▶ _Problem requirements_
Copy the records below exactly, leaving out any pictures.

Records contained in a dataset:
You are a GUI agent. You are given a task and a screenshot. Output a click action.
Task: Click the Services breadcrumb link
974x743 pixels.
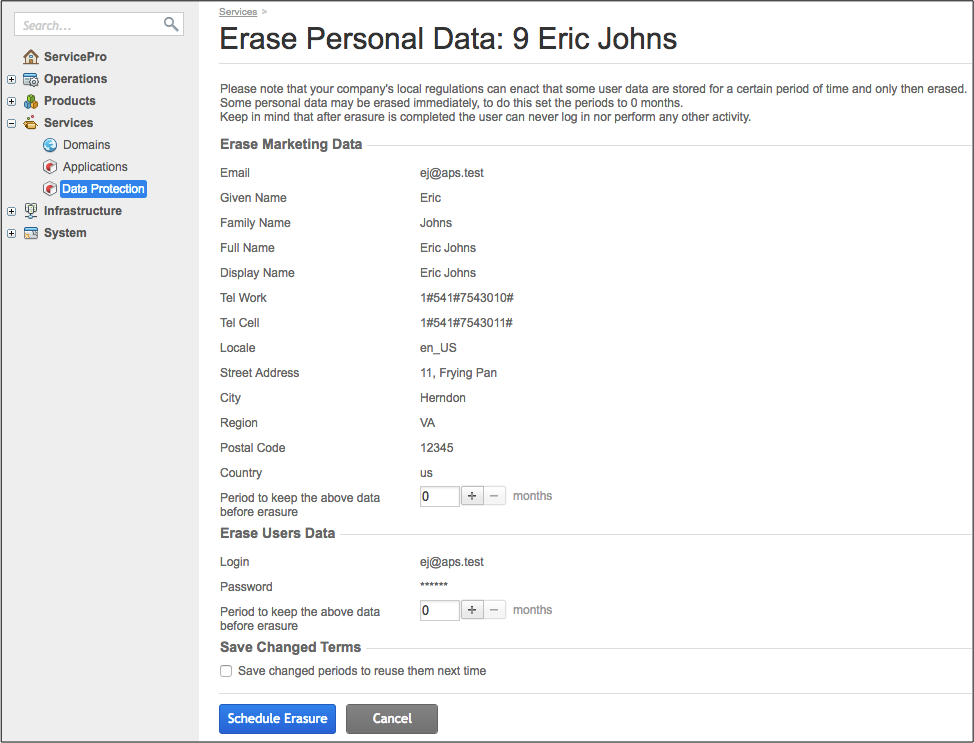click(237, 12)
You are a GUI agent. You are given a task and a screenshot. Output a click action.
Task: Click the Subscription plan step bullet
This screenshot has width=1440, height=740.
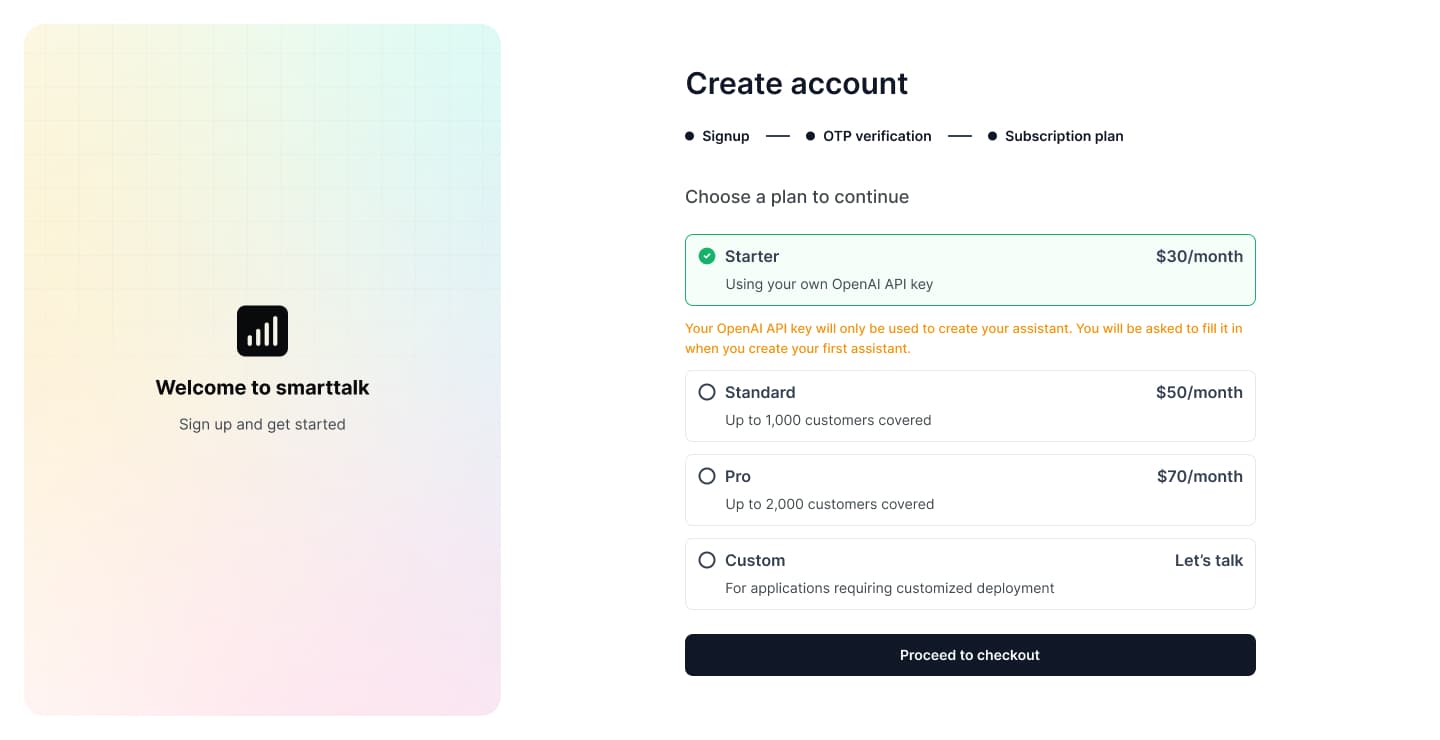click(x=992, y=136)
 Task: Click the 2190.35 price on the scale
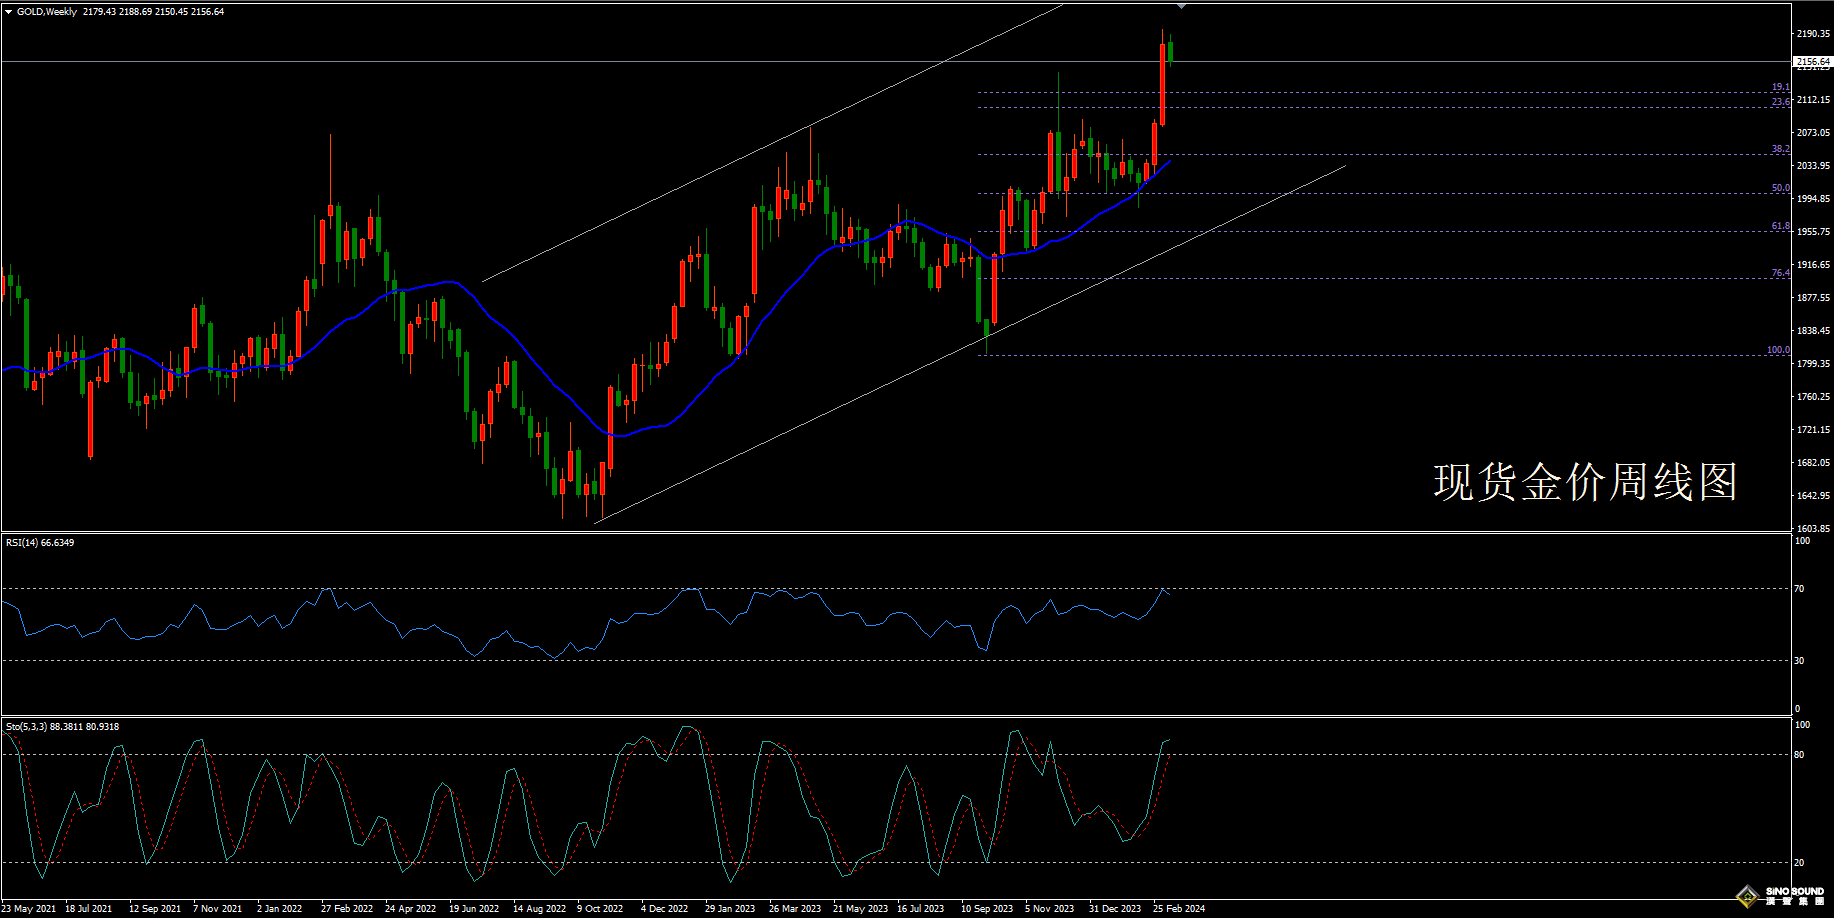1813,34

▶ _Answer to this problem_
You are a GUI agent. You are given a task and a screenshot. Output a click action.
Task: Click the Services breadcrumb link
974x743 pixels.
click(237, 12)
You are a GUI agent. You are given a task and a screenshot. Output a click action.
Task: Click the Subscription plan step bullet
This screenshot has width=1440, height=740.
click(x=992, y=136)
 Task: Click the 2190.35 price on the scale
1813,34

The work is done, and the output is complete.